• **Document extract**
•••••

Learnability-Guided Diffusion for Dataset Distillation

arXiv cs.CV / 4/2/2026

📰 NewsSignals & Early TrendsIdeas & Deep AnalysisModels & Research

Key Points

  • The paper addresses the cost of training on large datasets by using dataset distillation to create a much smaller synthetic dataset that preserves the original model’s performance.
  • It argues that prior diffusion-based distillation methods often generate redundant training signals because they optimize diversity or average training dynamics without explicitly accounting for similarity between distilled samples.
  • The authors propose learnability-driven dataset distillation, an incremental multi-stage curriculum that adds synthetic samples guided by how learnable they are for the current model.
  • They introduce Learnability-Guided Diffusion (LGD), which balances a sample’s training utility for the current model against validity under a reference model to keep generated samples aligned with the intended curriculum.
  • Experiments show a 39.1% reduction in redundancy and improved results, reporting state-of-the-art performance on ImageNet-1K (60.1%), ImageNette (87.2%), and ImageWoof (72.9%), with code released via the project page.

Abstract

Training machine learning models on massive datasets is expensive and time-consuming. Dataset distillation addresses this by creating a small synthetic dataset that achieves the same performance as the full dataset. Recent methods use diffusion models to generate distilled data, either by promoting diversity or matching training gradients. However, existing approaches produce redundant training signals, where samples convey overlapping information. Empirically, disjoint subsets of distilled datasets capture 80-90% overlapping signals. This redundancy stems from optimizing visual diversity or average training dynamics without accounting for similarity across samples, leading to datasets where multiple samples share similar information rather than complementary knowledge. We propose learnability-driven dataset distillation, which constructs synthetic datasets incrementally through successive stages. Starting from a small set, we train a model and generate new samples guided by learnability scores that identify what the current model can learn from, creating an adaptive curriculum. We introduce Learnability-Guided Diffusion (LGD), which balances training utility for the current model with validity under a reference model to generate curriculum-aligned samples. Our approach reduces redundancy by 39.1%, promotes specialization across training stages, and achieves state-of-the-art results on ImageNet-1K (60.1%), ImageNette (87.2%), and ImageWoof (72.9%). Our code is available on our project page https://jachansantiago.github.io/learnability-guided-distillation/.

•••••

• **Problem description**
Retype the passage from the dataset distillation summary, from "Learnability-Guided Diffusion for" up to and including "between distilled samples.".

• **Data block**
•••••

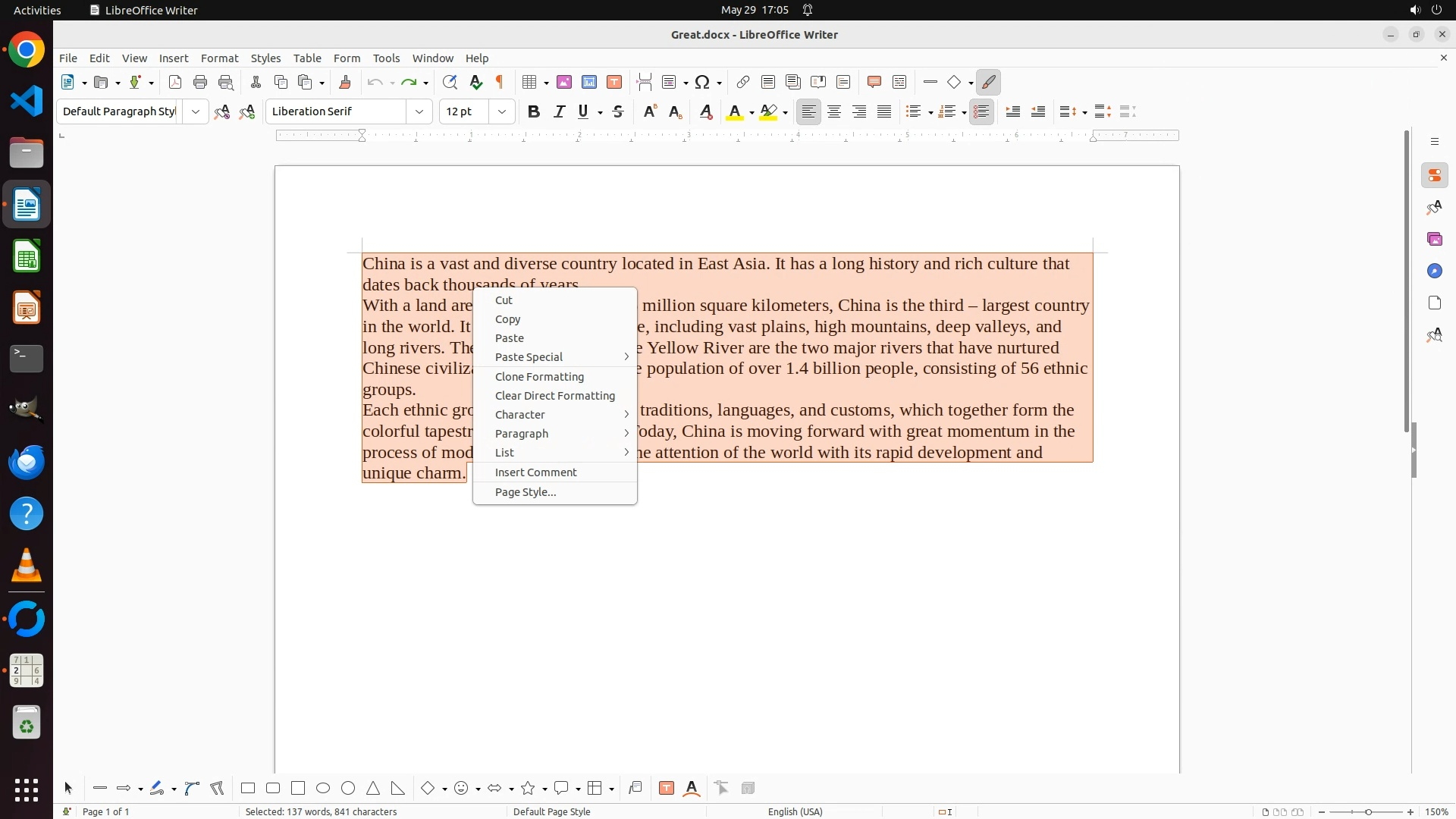
Task: Expand the Paragraph Style dropdown arrow
Action: (x=196, y=112)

•••••

• **Output of the exercise**
Learnability-Guided Diffusion for Dataset Distillation

arXiv cs.CV / 4/2/2026

📰 NewsSignals & Early TrendsIdeas & Deep AnalysisModels & Research

Key Points

  • The paper addresses the cost of training on large datasets by using dataset distillation to create a much smaller synthetic dataset that preserves the original model’s performance.
  • It argues that prior diffusion-based distillation methods often generate redundant training signals because they optimize diversity or average training dynamics without explicitly accounting for similarity between distilled samples.